Faktor-faktor seperti isi pekerjaan, kepuasan kerja dan komitmen organisasional disajikan dalam
model yang diusulkan. Kepuasan kerja merupakan prediktor kualitas keperawatan kerja.
Sebaliknya, ketidakpuasan kerja dapat menjadi prediktor utama niat untuk meninggalkan
keperawatan [29].
Peran apa yang dimainkan manajer menengah dalam penerapan praktik inovatif?
Teori peran manajer menengah berfokus secara khusus pada manajer menengah dalam sebuah
organisasi dan berteori bahwa mereka mengekspresikan komitmen mereka terhadap implementasi
inovasi dengan (a) menyebarkan informasi untuk memberi karyawan informasi yang diperlukan
mengenai implementasi inovasi, (b) mensintesis informasi untuk memberikan contoh yang relevan
kepada membantu karyawan memahami bagaimana inovasi diterapkan, (c) menengahi strategi dan
aktivitas sehari-hari untuk memberi karyawan alat yang dibutuhkan untuk menerapkan inovasi, dan (d)

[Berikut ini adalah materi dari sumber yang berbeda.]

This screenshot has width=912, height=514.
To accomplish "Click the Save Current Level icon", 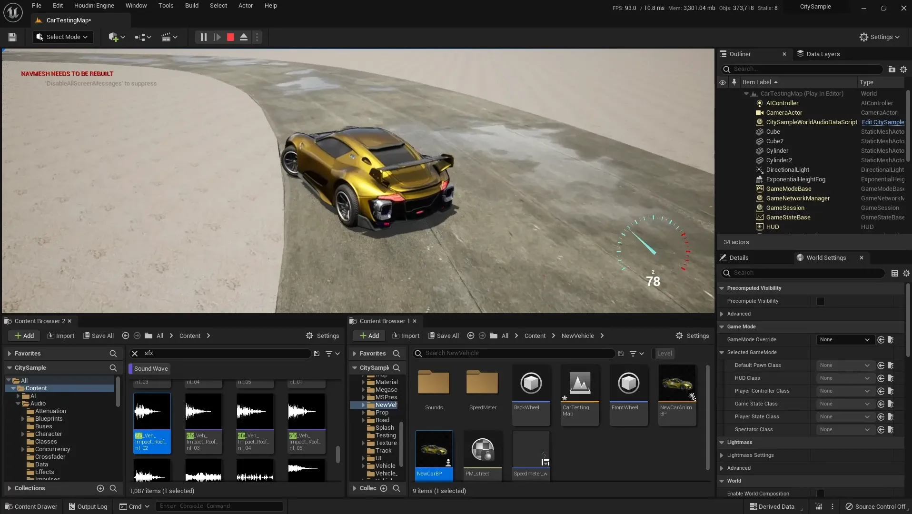I will 12,37.

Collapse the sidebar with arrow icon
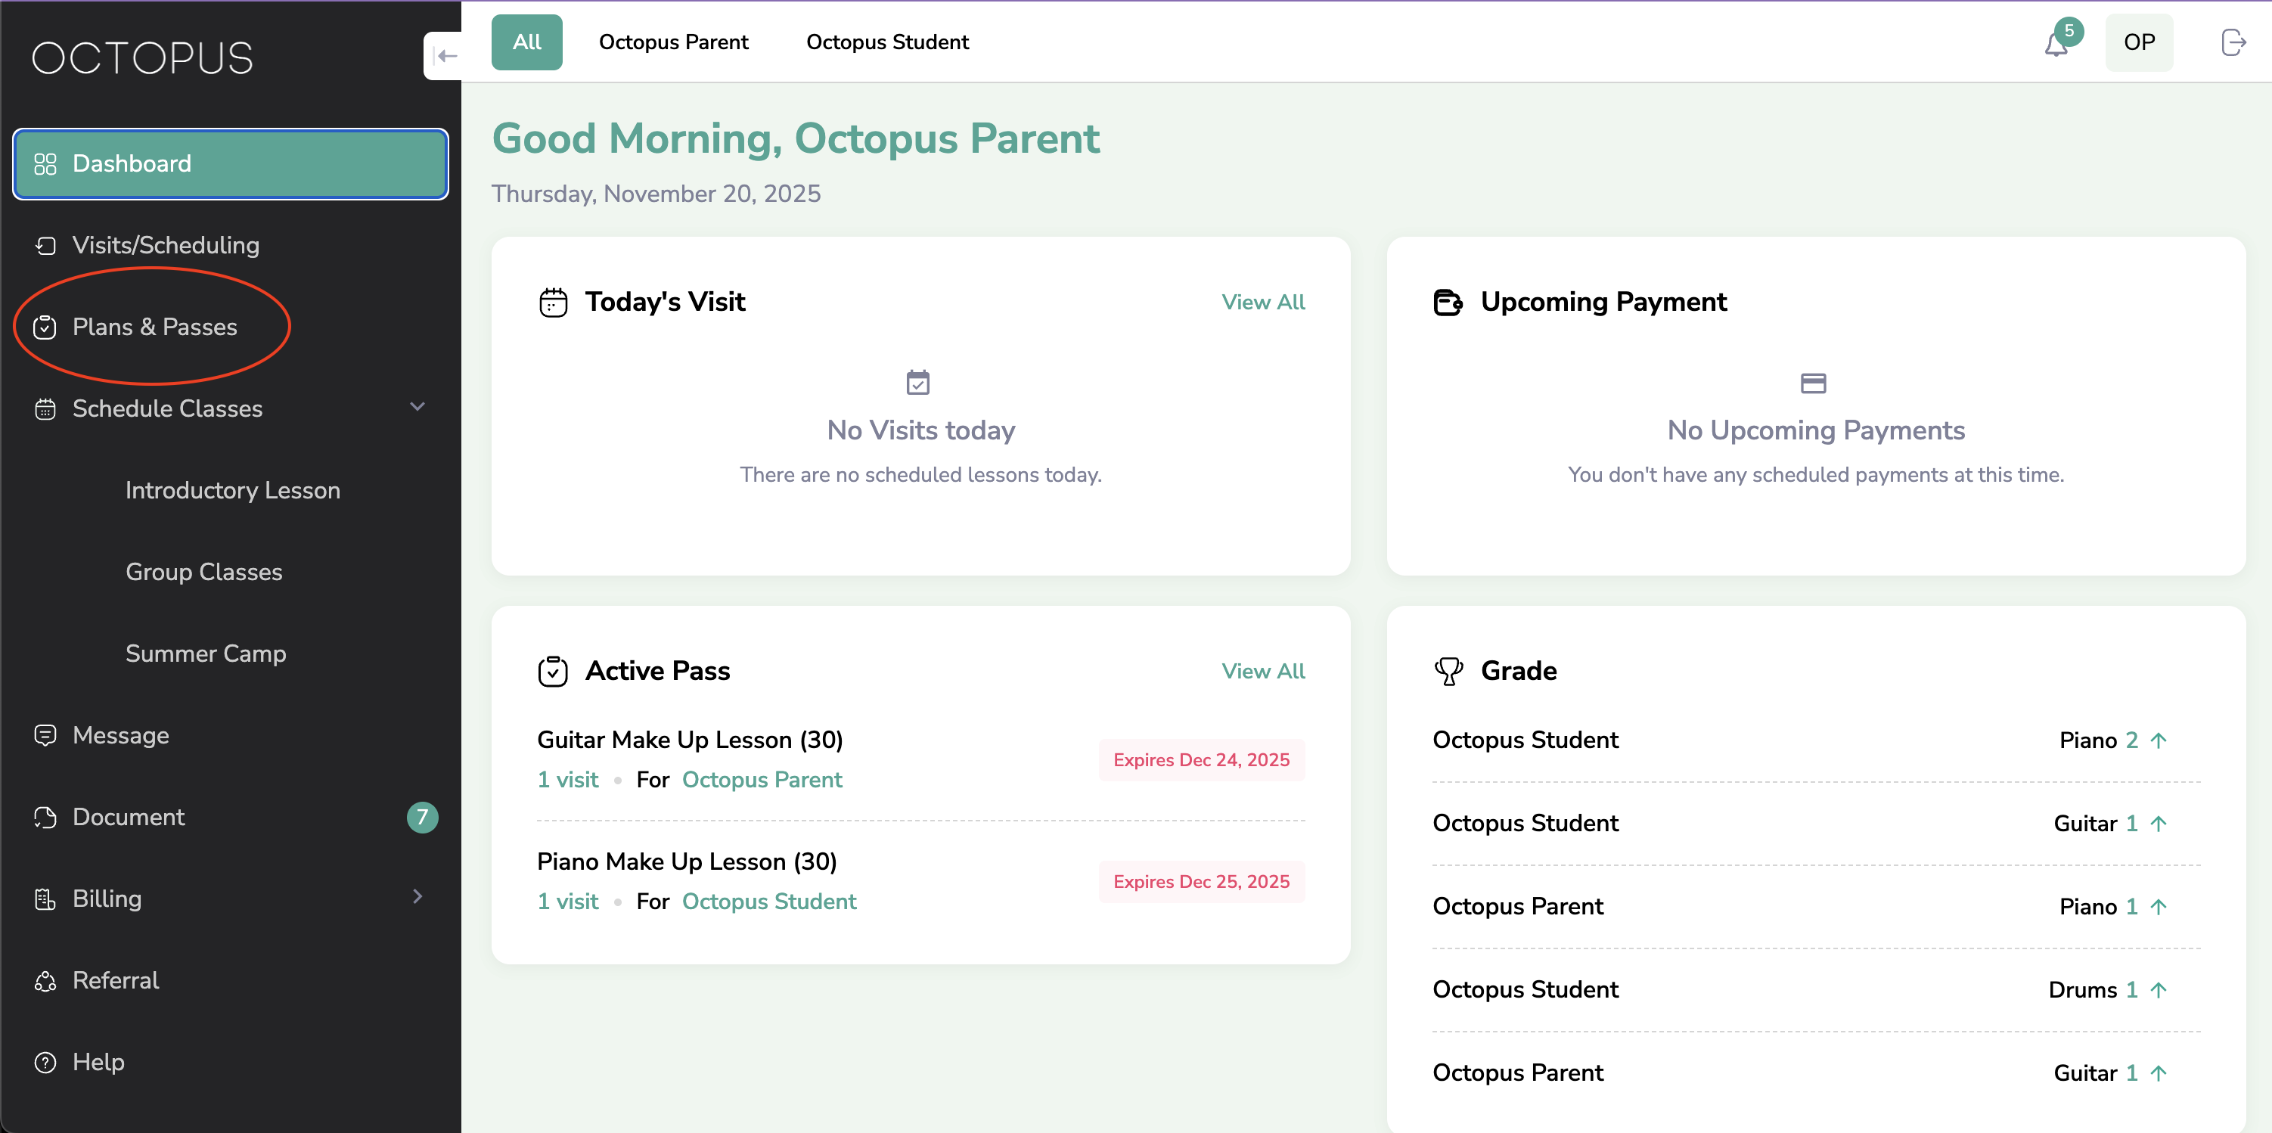(x=445, y=56)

menjual implementasi inovasi untuk mendorong karyawan menggunakannya secara konsisten dan
efektif (Birken et al., 2012). Selain itu, Birken et al. (2012) berteori bahwa manajer menengah dapat
memainkan peran kunci dalam mengelola tuntutan yang terkait dengan implementasi dengan
mengidentifikasi tindakan yang perlu diprioritaskan untuk mendukung implementasi inovasi dan
melibatkan karyawan dalam implementasi inovasi. Kerangka ini memberikan dasar untuk memeriksa
lebih lanjut perilaku kontribusi manajer menengah 'tidak hanya terhadap penerapan praktik inovatif
untuk memfasilitasi inisiatif peningkatan kualitas namun juga meningkatkan kemampuan peningkatan
bangunan secara lebih luas dalam lingkungan perawatan kesehatan.